Other emerging techniques
With the same model scientists work at the laboratory and found some genes that in the model system provide beneficial features at an agronomic level: tolerance to floods, bigger biomass, tolerance to insects, and more seed production. “The floods also have devastating effects: the plants die due to droughts but also floods. We found at least some technologies that when they were introduced into the plants, they became tolerant to flood”, Chat affirms.
As regards this development, Chan stays that “once the basic study of the model system was conducted, we can transform the corn, soy and rice crops. Those technologies are being tested now to see if those crops work as well as in the model system.”
This type of technologies cannot be develop individually. At the IAL, most researchers and fellows teach at the UNL. “If we were in an isolated place, without students, it’d difficult to conduct these projects. Besides, the fellows are the driving force of the projects, they are young and have more energy”, Chan affirms and highlights the work of support staff.
“All this work could not be done without the support staff, I would like to highlight all the work made by Mabel Campi, who is in charge of all the crop’s transformations and Manuel Franco, who conducts the measurements of the performance components we have in the field with Jésica Raineri, postdoctoral fellow.”

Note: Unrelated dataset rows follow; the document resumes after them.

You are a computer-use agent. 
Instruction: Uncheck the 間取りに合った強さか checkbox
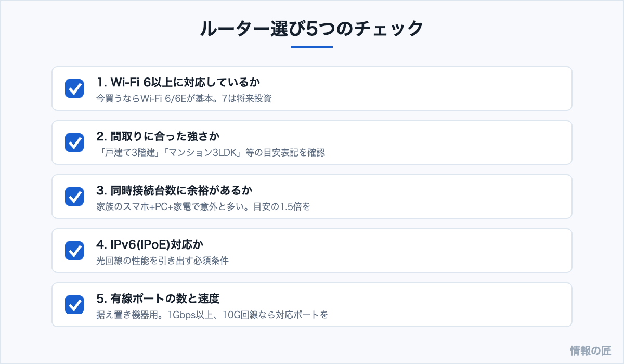tap(74, 142)
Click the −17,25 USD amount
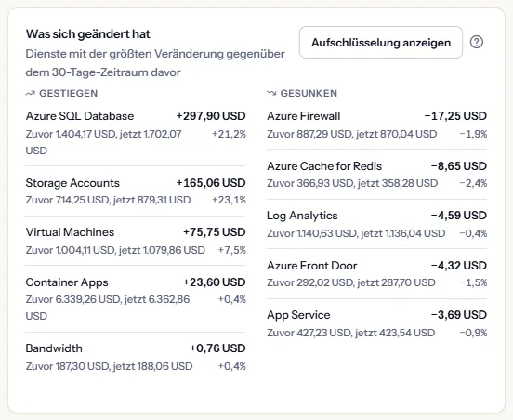Image resolution: width=513 pixels, height=420 pixels. pos(455,116)
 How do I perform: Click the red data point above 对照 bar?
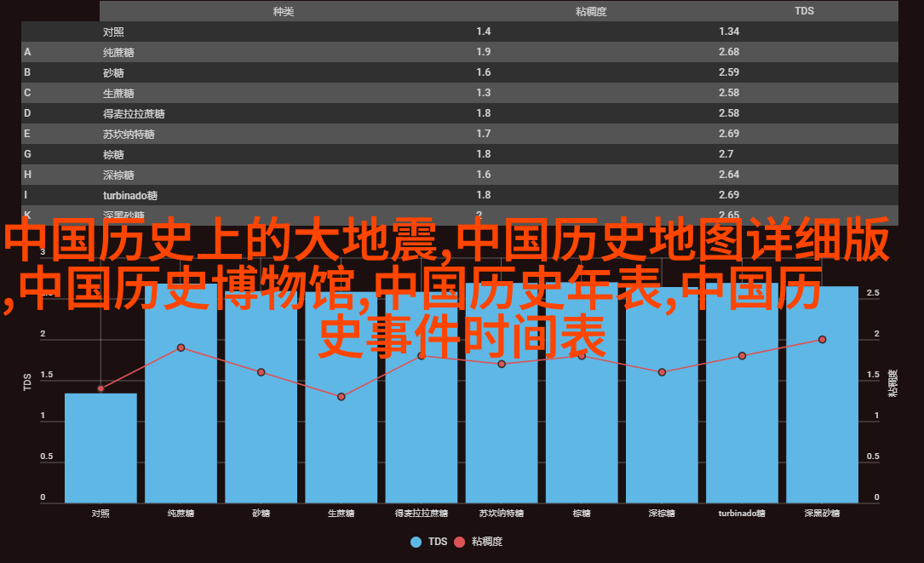coord(100,388)
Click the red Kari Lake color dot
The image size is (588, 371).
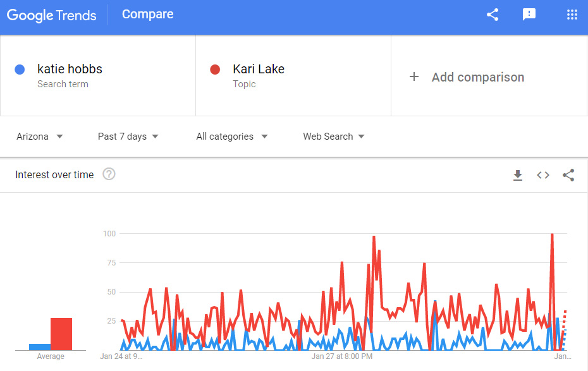(x=215, y=70)
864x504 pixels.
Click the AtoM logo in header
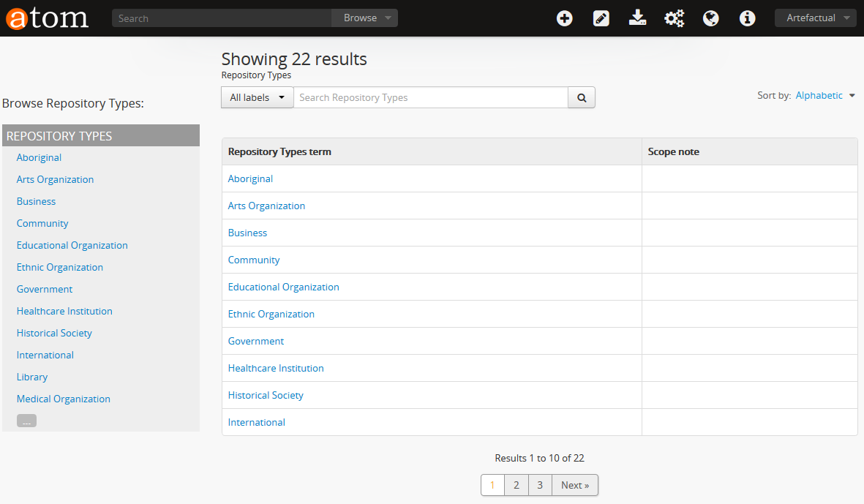48,18
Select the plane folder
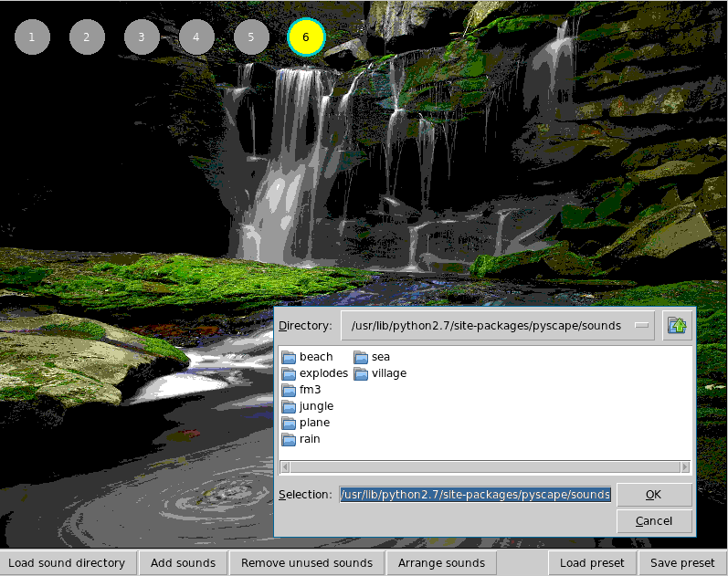The height and width of the screenshot is (576, 728). 314,423
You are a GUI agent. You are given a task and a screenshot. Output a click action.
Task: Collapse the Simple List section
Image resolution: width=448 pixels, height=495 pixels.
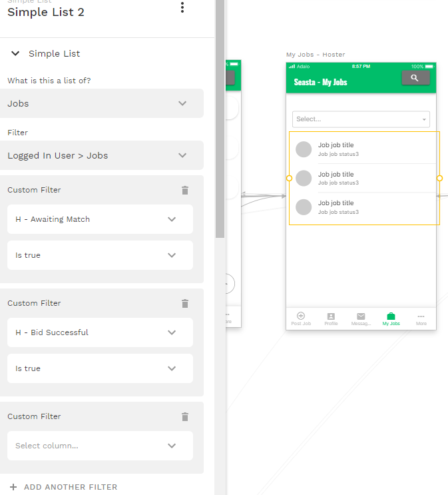(15, 53)
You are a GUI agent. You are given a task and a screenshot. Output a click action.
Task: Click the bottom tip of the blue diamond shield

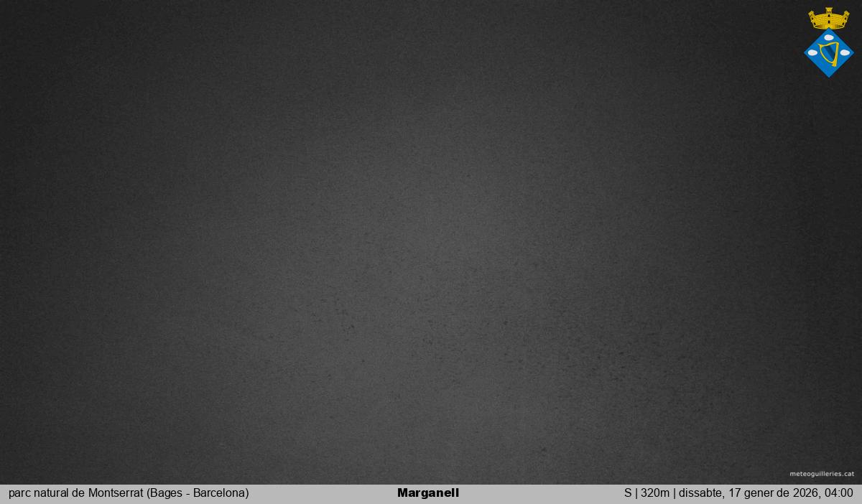click(829, 75)
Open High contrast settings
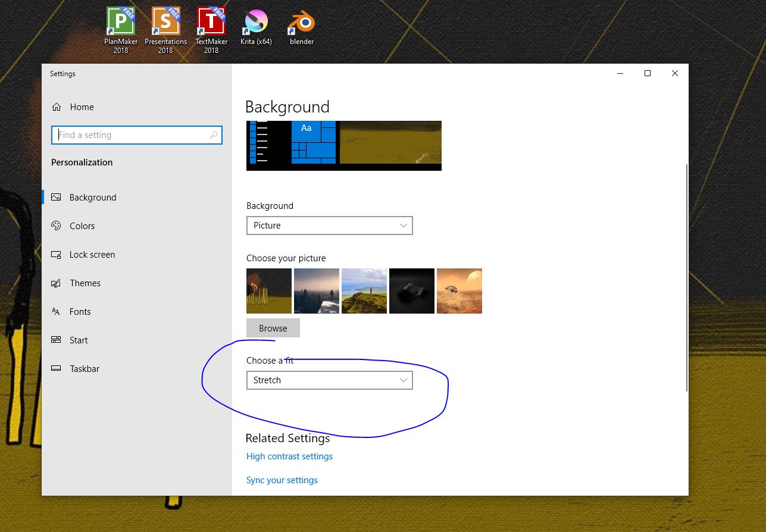 pos(289,456)
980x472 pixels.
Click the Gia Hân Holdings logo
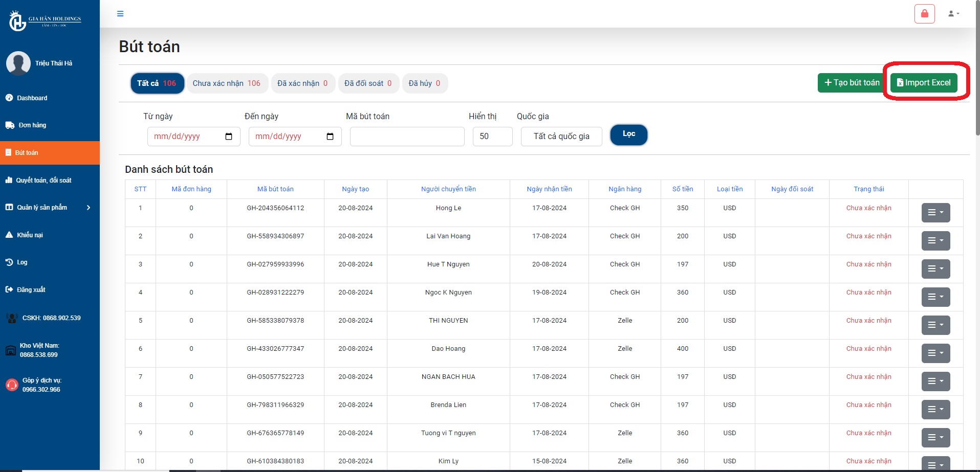45,20
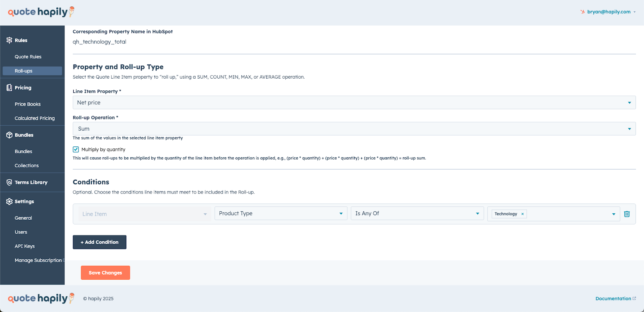Open the Product Type condition dropdown
Viewport: 644px width, 312px height.
[281, 214]
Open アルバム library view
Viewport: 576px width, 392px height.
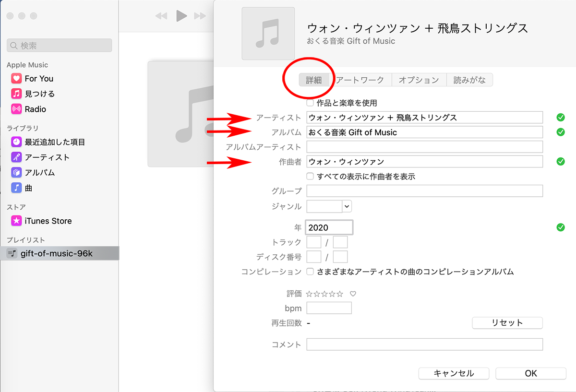39,173
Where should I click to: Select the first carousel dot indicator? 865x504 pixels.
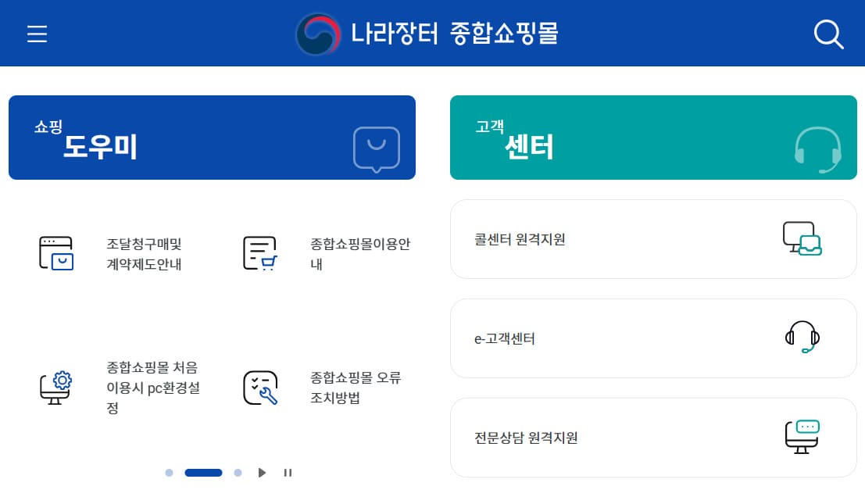pos(170,473)
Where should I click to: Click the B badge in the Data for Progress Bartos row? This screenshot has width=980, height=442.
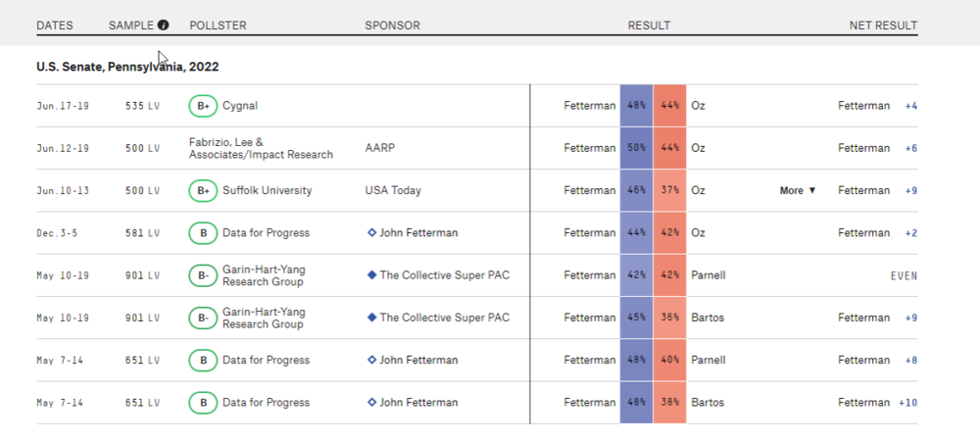[203, 402]
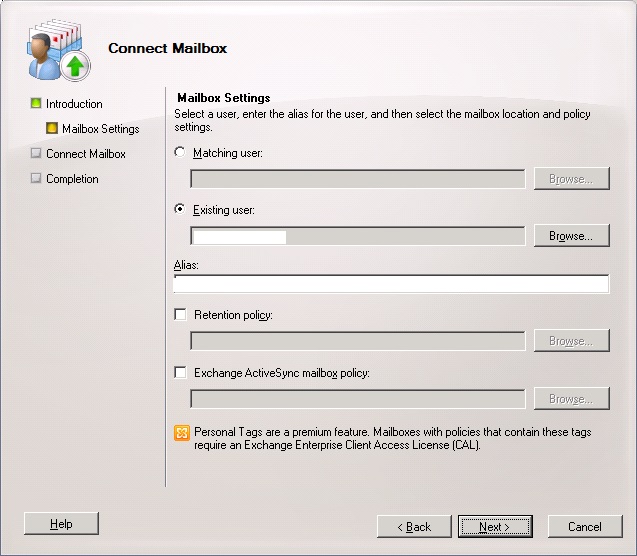Click the orange Personal Tags premium icon
Image resolution: width=637 pixels, height=556 pixels.
pyautogui.click(x=182, y=433)
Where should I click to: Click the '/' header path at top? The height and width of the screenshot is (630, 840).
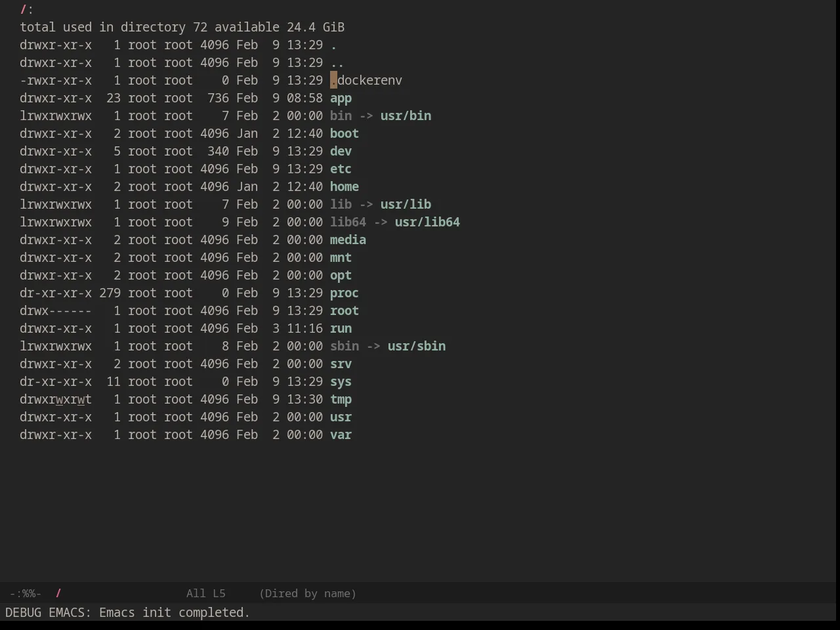coord(24,10)
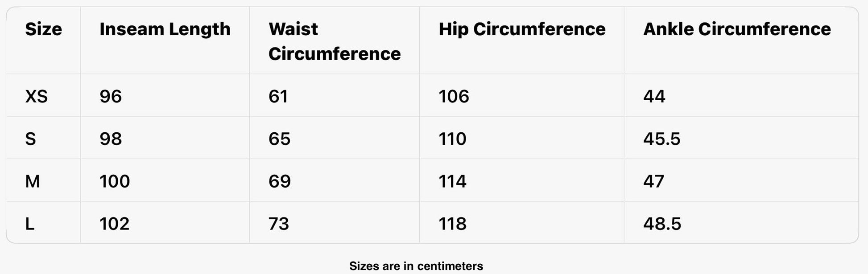868x274 pixels.
Task: Select the L ankle value 48.5
Action: (662, 224)
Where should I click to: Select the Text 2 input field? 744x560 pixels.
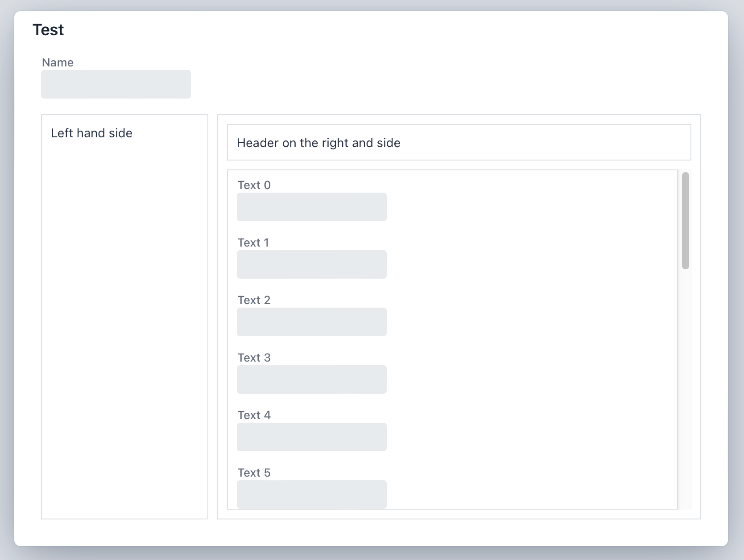(x=311, y=322)
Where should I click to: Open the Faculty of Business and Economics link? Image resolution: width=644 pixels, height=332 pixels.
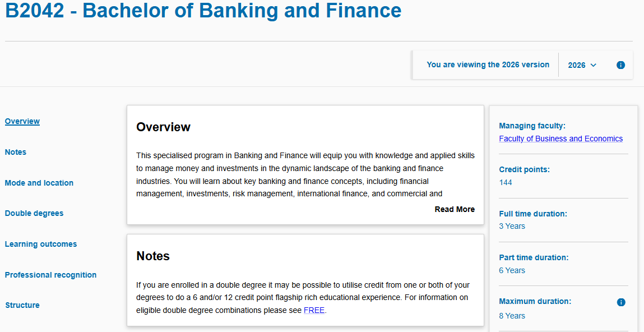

Chan also mentioned the studies of the teams carried out by María Otegui, CONICET senior researcher at the el Instituto Nacional de Tecnología Agropecuaria (INTA) and Margarita Portapila at the Centro Internacional Franco Argentino de Ciencias de la Información y de Sistemas (CIFASIS, CONICET-UNR). The scientist also highlighted the work of the researchers and fellows of IAL who participated at the development of new technologies: Karina Ribichich, CONICET associate researcher; Julieta Cabello, CONICET assistant researcher; Elina Welchen, CONICET independent researcher; and Pablo Torti, doctoral fellow.